# Your task
From the line that contains "The width and height of the screenshot is (1633, 622)." through the line that contains "The width and height of the screenshot is (272, 204).", output every line of the listing below exactly and leave out all the rest.

# Task inputs
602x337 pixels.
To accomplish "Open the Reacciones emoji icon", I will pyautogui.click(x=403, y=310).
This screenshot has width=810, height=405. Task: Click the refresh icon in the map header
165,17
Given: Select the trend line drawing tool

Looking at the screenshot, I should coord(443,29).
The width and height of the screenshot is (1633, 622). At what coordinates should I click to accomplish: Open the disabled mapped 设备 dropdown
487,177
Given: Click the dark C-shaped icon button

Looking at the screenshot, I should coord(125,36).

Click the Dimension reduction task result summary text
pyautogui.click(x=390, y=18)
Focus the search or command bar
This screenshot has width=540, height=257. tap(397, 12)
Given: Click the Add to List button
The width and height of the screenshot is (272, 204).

--

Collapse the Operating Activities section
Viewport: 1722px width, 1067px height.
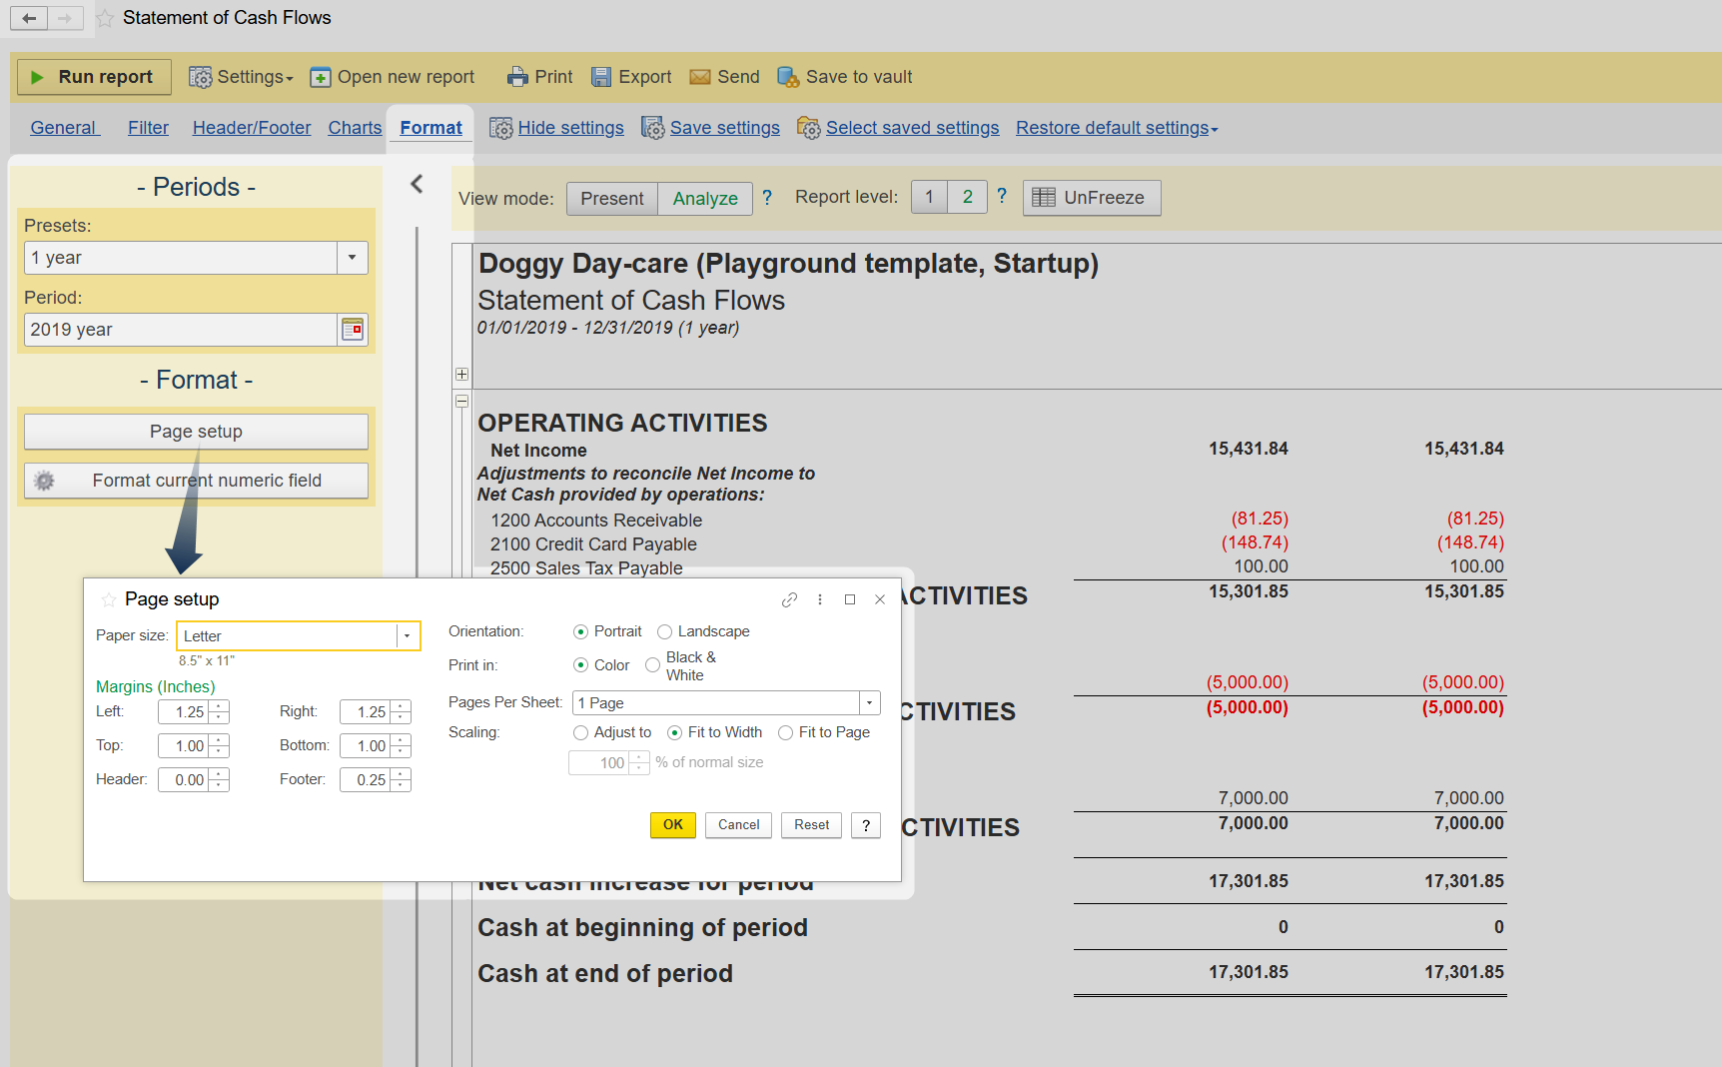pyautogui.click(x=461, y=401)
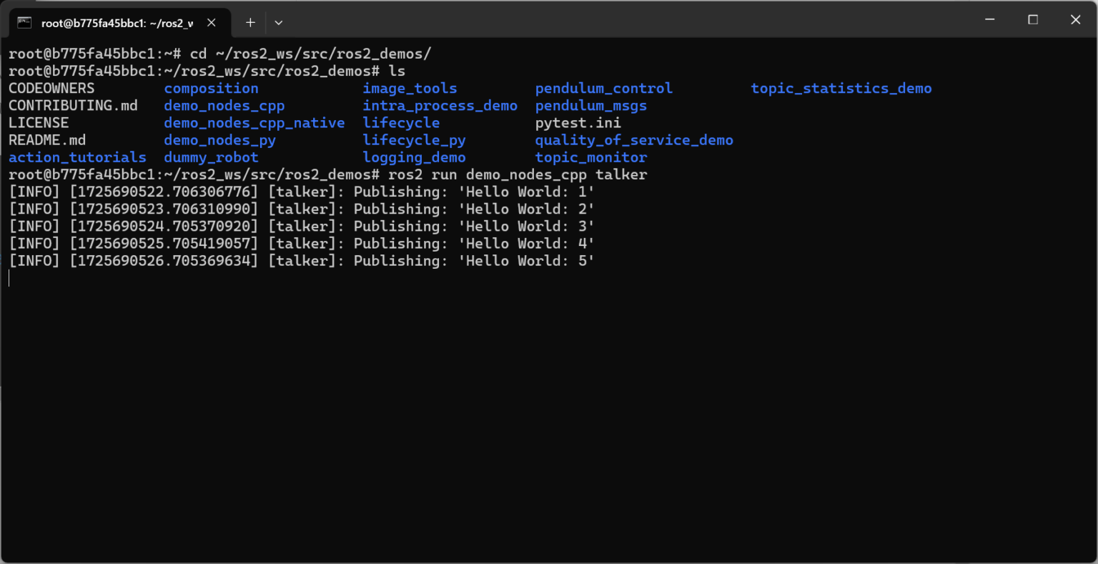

==

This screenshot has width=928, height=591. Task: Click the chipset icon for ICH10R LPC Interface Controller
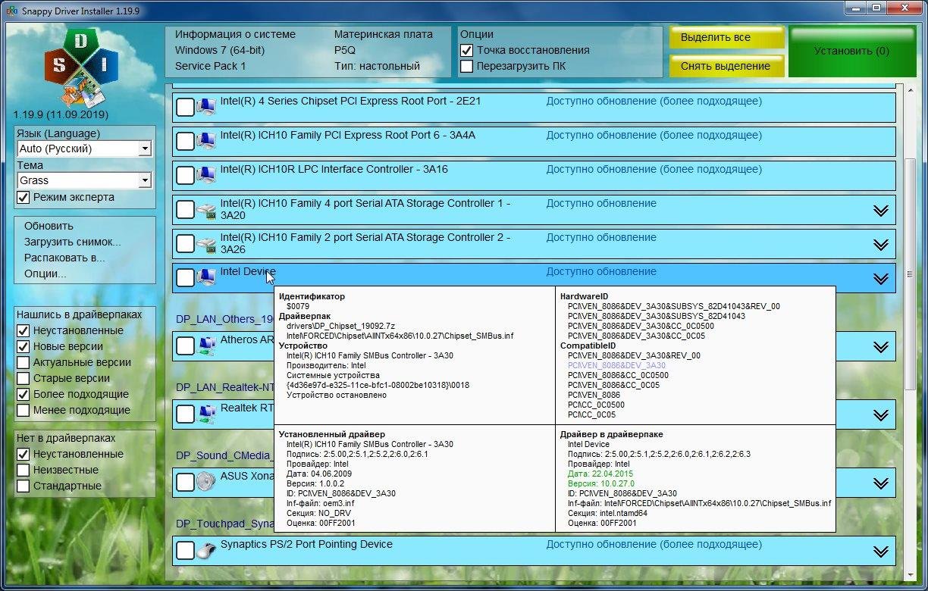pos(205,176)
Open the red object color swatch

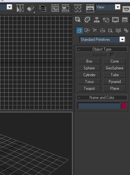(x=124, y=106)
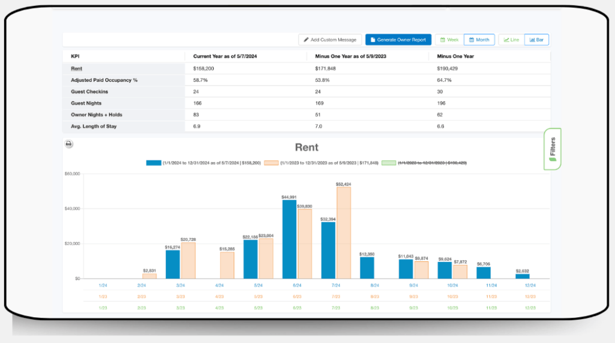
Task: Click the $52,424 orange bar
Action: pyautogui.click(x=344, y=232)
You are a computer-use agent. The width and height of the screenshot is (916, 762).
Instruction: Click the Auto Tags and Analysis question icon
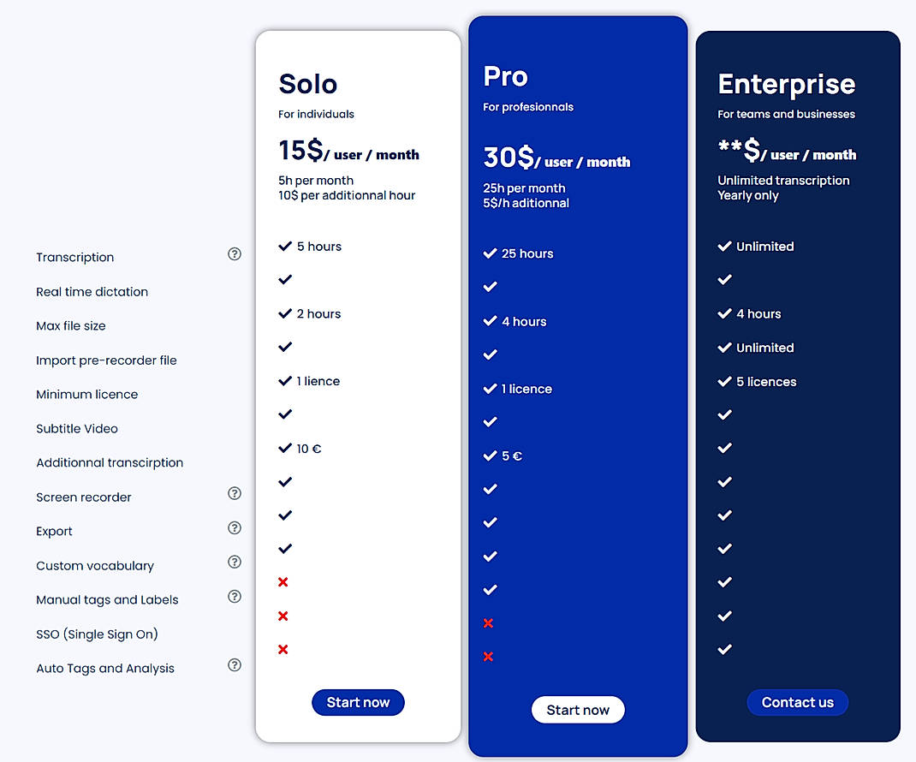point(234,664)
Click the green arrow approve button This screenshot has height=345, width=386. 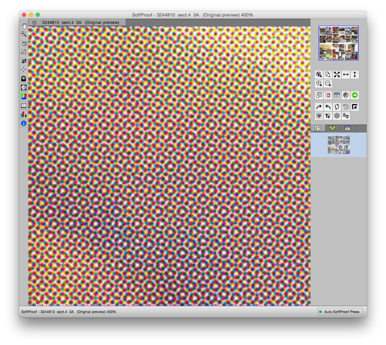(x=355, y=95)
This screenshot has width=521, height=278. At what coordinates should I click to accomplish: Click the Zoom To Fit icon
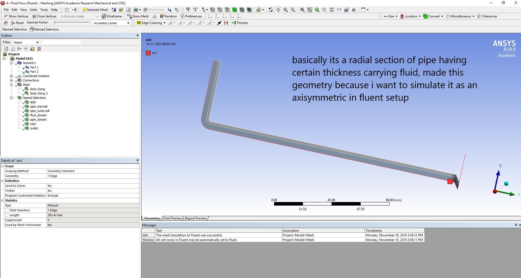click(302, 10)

# Output of the exercise
The width and height of the screenshot is (1633, 622). At what coordinates should I click to accomplish: Open the disabled mapped 设备 dropdown
487,177
Given: Click the dark C-shaped icon button

Looking at the screenshot, I should coord(125,36).

Click the Dimension reduction task result summary text
pyautogui.click(x=390, y=18)
Focus the search or command bar
This screenshot has width=540, height=257. tap(397, 12)
Given: Click the Add to List button
The width and height of the screenshot is (272, 204).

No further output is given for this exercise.